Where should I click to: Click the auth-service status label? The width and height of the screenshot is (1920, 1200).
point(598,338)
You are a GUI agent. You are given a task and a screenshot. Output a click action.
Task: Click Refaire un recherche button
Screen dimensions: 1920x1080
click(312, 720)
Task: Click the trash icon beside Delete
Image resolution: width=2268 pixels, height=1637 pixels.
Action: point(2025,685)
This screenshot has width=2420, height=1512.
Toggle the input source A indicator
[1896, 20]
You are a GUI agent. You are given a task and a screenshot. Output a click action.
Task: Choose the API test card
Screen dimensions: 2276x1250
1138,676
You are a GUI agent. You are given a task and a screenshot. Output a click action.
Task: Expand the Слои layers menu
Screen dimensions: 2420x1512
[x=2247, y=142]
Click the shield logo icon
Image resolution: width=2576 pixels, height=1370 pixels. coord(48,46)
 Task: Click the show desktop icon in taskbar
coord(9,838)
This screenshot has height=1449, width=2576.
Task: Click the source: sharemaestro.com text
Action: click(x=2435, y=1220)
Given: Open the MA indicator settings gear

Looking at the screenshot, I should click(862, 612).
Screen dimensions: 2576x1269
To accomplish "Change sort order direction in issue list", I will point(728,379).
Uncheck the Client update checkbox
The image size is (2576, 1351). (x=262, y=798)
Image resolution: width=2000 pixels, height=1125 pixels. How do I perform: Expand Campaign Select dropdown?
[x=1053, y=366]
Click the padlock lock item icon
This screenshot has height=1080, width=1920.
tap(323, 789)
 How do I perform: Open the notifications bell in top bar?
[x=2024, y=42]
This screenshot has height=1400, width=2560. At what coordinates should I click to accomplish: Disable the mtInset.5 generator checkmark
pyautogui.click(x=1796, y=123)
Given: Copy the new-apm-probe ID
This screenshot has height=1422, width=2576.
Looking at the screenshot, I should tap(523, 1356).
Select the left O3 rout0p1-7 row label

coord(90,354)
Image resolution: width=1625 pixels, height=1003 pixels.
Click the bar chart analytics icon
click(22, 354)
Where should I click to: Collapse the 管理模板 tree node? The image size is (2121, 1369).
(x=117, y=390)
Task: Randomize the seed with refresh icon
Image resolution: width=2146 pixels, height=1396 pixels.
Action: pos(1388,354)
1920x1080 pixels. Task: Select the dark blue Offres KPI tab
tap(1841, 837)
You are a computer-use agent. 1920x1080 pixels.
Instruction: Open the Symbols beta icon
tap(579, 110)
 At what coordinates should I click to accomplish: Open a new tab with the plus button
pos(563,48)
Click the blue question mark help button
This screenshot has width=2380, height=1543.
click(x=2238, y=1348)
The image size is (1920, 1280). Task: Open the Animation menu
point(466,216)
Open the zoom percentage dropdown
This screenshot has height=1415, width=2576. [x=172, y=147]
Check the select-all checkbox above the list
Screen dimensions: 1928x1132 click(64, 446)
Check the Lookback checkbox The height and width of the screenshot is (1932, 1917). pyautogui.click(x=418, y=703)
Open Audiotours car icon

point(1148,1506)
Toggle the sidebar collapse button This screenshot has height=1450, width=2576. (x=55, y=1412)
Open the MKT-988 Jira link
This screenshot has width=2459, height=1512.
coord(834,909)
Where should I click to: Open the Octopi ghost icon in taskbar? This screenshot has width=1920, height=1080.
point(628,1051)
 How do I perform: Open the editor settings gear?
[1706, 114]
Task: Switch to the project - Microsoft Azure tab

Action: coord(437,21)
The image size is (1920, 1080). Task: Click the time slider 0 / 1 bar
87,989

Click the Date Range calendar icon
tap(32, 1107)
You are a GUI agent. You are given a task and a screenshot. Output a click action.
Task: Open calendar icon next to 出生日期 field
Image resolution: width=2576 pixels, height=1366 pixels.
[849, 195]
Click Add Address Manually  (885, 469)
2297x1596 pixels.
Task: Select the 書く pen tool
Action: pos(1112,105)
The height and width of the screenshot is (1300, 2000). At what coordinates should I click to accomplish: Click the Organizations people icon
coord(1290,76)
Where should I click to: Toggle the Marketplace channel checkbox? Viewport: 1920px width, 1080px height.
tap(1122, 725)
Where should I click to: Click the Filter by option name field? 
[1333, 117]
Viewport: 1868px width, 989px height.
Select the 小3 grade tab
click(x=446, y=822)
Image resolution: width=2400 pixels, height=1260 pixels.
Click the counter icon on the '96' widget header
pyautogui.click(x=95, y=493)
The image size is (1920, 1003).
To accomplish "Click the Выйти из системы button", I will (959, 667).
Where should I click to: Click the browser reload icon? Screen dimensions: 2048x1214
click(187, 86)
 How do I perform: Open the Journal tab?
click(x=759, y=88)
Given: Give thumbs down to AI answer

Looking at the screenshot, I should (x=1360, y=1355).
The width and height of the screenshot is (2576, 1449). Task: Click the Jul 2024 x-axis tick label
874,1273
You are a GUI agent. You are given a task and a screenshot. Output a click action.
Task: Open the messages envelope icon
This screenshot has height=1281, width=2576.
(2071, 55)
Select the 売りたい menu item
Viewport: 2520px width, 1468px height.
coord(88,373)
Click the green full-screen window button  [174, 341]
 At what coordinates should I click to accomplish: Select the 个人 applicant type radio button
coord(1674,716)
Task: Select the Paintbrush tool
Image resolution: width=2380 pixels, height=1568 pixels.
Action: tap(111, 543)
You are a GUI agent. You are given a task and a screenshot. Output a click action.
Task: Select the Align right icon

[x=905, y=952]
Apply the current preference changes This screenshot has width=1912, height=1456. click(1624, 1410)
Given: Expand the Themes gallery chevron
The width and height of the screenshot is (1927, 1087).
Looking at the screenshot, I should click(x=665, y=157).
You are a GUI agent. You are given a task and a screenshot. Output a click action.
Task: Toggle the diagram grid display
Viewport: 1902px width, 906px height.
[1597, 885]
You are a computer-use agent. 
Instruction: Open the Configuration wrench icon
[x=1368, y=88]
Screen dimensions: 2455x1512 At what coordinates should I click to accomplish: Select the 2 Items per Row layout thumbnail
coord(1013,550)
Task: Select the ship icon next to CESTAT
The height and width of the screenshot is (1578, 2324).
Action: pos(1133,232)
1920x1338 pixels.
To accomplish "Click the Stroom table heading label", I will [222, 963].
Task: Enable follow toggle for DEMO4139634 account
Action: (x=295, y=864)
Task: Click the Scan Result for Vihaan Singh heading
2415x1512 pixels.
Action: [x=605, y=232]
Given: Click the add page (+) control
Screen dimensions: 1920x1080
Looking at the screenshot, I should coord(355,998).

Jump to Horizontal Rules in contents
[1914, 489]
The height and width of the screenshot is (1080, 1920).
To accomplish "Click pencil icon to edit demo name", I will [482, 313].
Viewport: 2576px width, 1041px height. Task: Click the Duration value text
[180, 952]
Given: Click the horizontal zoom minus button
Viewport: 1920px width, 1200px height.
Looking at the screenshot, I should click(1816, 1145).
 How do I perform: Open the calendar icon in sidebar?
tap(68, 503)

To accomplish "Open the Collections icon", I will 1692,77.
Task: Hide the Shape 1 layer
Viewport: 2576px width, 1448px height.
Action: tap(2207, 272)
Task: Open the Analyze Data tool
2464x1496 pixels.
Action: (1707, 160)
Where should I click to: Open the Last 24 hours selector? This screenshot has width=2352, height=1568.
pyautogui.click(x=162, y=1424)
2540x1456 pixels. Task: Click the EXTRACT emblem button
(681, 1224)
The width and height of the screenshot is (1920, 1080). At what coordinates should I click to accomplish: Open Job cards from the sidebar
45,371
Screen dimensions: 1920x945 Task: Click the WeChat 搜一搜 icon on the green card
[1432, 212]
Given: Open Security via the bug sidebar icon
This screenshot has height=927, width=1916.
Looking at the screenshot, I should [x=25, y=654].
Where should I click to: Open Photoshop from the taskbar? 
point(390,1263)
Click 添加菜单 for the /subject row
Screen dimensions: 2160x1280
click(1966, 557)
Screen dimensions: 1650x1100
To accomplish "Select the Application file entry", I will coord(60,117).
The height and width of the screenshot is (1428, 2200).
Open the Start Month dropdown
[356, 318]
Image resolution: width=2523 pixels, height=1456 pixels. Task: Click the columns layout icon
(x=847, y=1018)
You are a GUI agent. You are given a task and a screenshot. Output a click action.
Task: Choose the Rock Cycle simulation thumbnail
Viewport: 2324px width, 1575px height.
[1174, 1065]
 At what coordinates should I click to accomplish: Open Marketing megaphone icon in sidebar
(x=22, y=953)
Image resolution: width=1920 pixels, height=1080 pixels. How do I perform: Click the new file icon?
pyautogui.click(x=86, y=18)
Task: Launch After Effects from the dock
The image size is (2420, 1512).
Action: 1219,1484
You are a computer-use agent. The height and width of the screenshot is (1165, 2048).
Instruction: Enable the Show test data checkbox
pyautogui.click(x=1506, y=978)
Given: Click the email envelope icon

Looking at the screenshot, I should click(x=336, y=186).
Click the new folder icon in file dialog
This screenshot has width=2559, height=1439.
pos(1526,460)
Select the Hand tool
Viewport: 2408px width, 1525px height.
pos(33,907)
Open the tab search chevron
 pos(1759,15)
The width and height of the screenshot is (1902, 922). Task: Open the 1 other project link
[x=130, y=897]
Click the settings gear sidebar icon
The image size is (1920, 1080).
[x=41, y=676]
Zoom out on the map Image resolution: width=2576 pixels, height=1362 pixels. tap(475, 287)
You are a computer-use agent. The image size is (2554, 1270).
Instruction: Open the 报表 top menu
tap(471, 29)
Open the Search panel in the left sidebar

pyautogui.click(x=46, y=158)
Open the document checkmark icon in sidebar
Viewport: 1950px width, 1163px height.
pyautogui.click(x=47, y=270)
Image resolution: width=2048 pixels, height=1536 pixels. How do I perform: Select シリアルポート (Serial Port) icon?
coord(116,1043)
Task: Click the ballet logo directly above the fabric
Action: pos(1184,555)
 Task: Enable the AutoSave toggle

# WORK TO BE COMPLETED:
Starting at the first line of the entries above, please extract each line up to and including the line with "This screenshot has width=2420, height=1512.", unchanged, and add nothing.

# RESULT BELOW:
Where should I click to: Click the auth-service status label? The width and height of the screenshot is (1920, 1200).
point(598,338)
You are a GUI agent. You are given a task and a screenshot. Output a click action.
Task: Click Refaire un recherche button
Screen dimensions: 1920x1080
click(312, 720)
Task: Click the trash icon beside Delete
Image resolution: width=2268 pixels, height=1637 pixels.
Action: point(2025,685)
This screenshot has width=2420, height=1512.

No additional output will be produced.